CHOC Day 14: Closer to Normality

THE DAY BEFORE WE LEFT FOR CHOC

For Caitlin today was about deceivement, cuteness and how much she could get away with because today was Stephens turn to be the leader in feeding therapy. He actually did a really good job leading the meals, he has this gift of being able to talk to Caitlin to get her to forget that she is actually eating. They talk about where the food shes eating comes from, or how yogurt is bacteria, or which animal her meat is from. I think she throughly enjoys talking about it and learning about her food and how its made, and I think it helps her understand more and helps her eat.

TAKEN TODAY

It is funny to see how she reacts when I am leading and when Stephen is leading though. With me she doesnt mess around, we have a little bit of fun with our food, and it gets done fairly well. With Stephen, lets just say she has him wrapped around her little tiny finger, and found a way to try and negotiate with him, and try and be cute in order to get what she wanted. It was a little funny, I must admit, it was comical to see her tell her dad to "look over there" and then dump part of her meat out when he fell for it lol. I am proud of the control and the patience that he had today with her and eating, it can get really frustrating at times.

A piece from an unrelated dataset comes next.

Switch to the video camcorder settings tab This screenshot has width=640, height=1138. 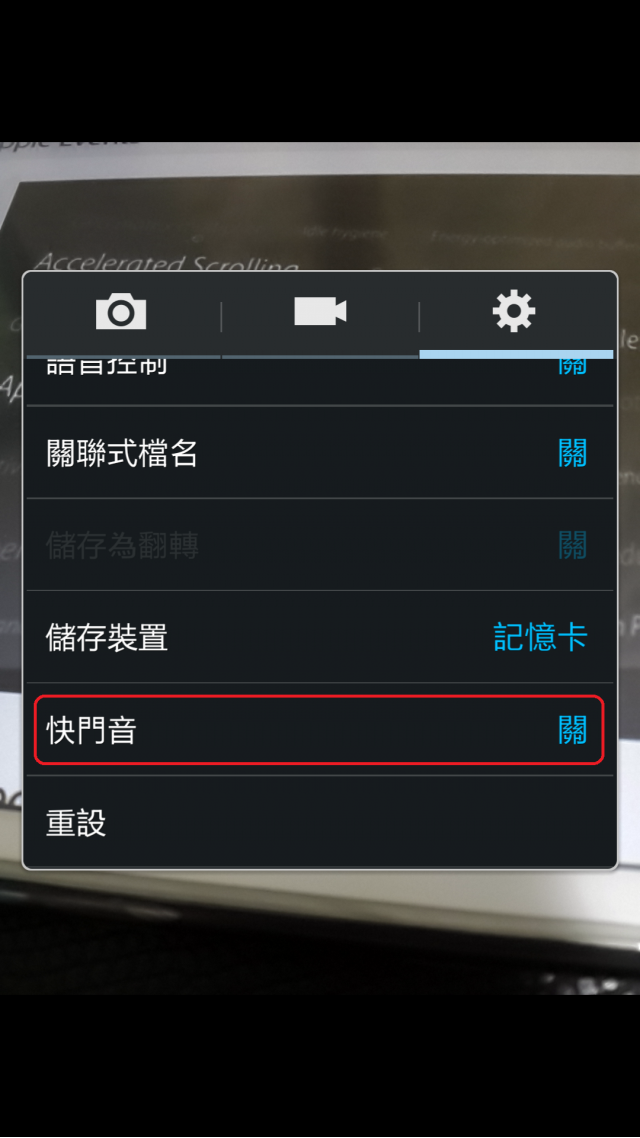[x=320, y=312]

Tomorrow is the big day and her G-Tube comes out. Its amazing to me that all of us as a family were able to learn this together and help make the g-tube coming out a possibility and a reality in her life. Tomorrow is going to be the first day of the rest of her life, where she can wear a 2 piece bathing suit and not worry about people looking at her like in past years, and also the one piece not having anything poking out of it.

I no longer am going to have to worry about playing with her a little rough or picking her up and something catching on her tube, or anything. Its a very exciting feeling to know that the day you have been waiting for since she was born, is finally here. I think back on the 6 years of medical crap, hospitals, testing, and I just cant believe that this really and truly is the LAST medical thing that we will have to do with her. As of tomorrow she will be "normal" by society's standards, and I cant wait to see her beam with pride at the fact that she accomplished such an amazing feat.

The other thing I cannot wait for is Friday when we get to go home, and I get to clean out her room of every medical thing possible. Bye bye extra tubes and syringes, bye bye IV poles, bye bye feeding pumps and backpacks, bye bye 35 cases of formula and bye bye getting monthly shipments of formula and supplies. I just cant wait. I am going to be bawling through all of it, just knowing we will never need it again and that she can eat like a normal kid. Amazing.